Task requirements: Return the records below character for character.

Record extracts:

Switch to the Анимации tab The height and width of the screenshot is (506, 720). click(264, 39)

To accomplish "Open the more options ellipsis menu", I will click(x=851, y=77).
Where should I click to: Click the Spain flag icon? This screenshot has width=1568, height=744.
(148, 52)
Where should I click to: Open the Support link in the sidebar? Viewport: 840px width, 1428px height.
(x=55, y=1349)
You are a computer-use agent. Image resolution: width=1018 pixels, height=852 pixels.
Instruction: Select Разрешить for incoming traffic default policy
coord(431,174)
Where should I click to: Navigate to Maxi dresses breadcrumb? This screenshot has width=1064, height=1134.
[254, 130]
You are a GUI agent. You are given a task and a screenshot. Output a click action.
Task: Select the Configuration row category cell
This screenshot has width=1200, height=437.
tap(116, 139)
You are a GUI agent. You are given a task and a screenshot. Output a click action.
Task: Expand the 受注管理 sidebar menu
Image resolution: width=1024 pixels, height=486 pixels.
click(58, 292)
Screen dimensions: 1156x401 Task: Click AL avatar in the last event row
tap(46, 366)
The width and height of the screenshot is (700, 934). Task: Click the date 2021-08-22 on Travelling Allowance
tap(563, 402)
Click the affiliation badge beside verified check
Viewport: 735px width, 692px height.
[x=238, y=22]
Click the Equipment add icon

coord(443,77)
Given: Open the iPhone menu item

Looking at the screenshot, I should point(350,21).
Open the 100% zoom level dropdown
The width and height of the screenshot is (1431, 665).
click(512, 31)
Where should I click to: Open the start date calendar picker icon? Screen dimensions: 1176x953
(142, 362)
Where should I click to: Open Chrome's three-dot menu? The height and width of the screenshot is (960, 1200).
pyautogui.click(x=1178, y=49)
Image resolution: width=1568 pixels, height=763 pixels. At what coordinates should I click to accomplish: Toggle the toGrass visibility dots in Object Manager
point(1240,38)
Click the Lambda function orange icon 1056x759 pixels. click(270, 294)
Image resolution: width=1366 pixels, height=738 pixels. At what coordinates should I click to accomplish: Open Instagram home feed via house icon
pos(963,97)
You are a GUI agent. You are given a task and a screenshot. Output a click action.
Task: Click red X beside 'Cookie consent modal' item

Answer section:
Switch to the Анимации tab The height and width of the screenshot is (506, 720). click(264, 39)

To accomplish "Open the more options ellipsis menu", I will click(x=851, y=77).
Where should I click to: Click the Spain flag icon? This screenshot has width=1568, height=744.
(148, 52)
Where should I click to: Open the Support link in the sidebar? Viewport: 840px width, 1428px height.
(x=55, y=1349)
You are a computer-use agent. Image resolution: width=1018 pixels, height=852 pixels.
Instruction: Select Разрешить for incoming traffic default policy
coord(431,174)
Where should I click to: Navigate to Maxi dresses breadcrumb? This screenshot has width=1064, height=1134.
[254, 130]
You are a GUI agent. You are given a task and a screenshot. Output a click action.
Task: Select the Configuration row category cell
This screenshot has width=1200, height=437.
tap(116, 139)
You are a GUI agent. You are given a task and a screenshot. Output a click action.
Task: Expand the 受注管理 sidebar menu
Image resolution: width=1024 pixels, height=486 pixels.
click(58, 292)
Screen dimensions: 1156x401 Task: Click AL avatar in the last event row
tap(46, 366)
The width and height of the screenshot is (700, 934). Task: Click the date 2021-08-22 on Travelling Allowance
tap(563, 402)
Click the affiliation badge beside verified check
Viewport: 735px width, 692px height.
[x=238, y=22]
Click the Equipment add icon

coord(443,77)
Given: Open the iPhone menu item

Looking at the screenshot, I should point(350,21).
Open the 100% zoom level dropdown
The width and height of the screenshot is (1431, 665).
click(512, 31)
Where should I click to: Open the start date calendar picker icon? Screen dimensions: 1176x953
(142, 362)
Where should I click to: Open Chrome's three-dot menu? The height and width of the screenshot is (960, 1200).
pyautogui.click(x=1178, y=49)
Image resolution: width=1568 pixels, height=763 pixels. At what coordinates should I click to accomplish: Toggle the toGrass visibility dots in Object Manager
point(1240,38)
Click the Lambda function orange icon 1056x759 pixels. click(270, 294)
Image resolution: width=1366 pixels, height=738 pixels. At what coordinates should I click to accomplish: Open Instagram home feed via house icon
pos(963,97)
You are a GUI agent. You are given a task and a screenshot. Output a click action.
Task: Click red X beside 'Cookie consent modal' item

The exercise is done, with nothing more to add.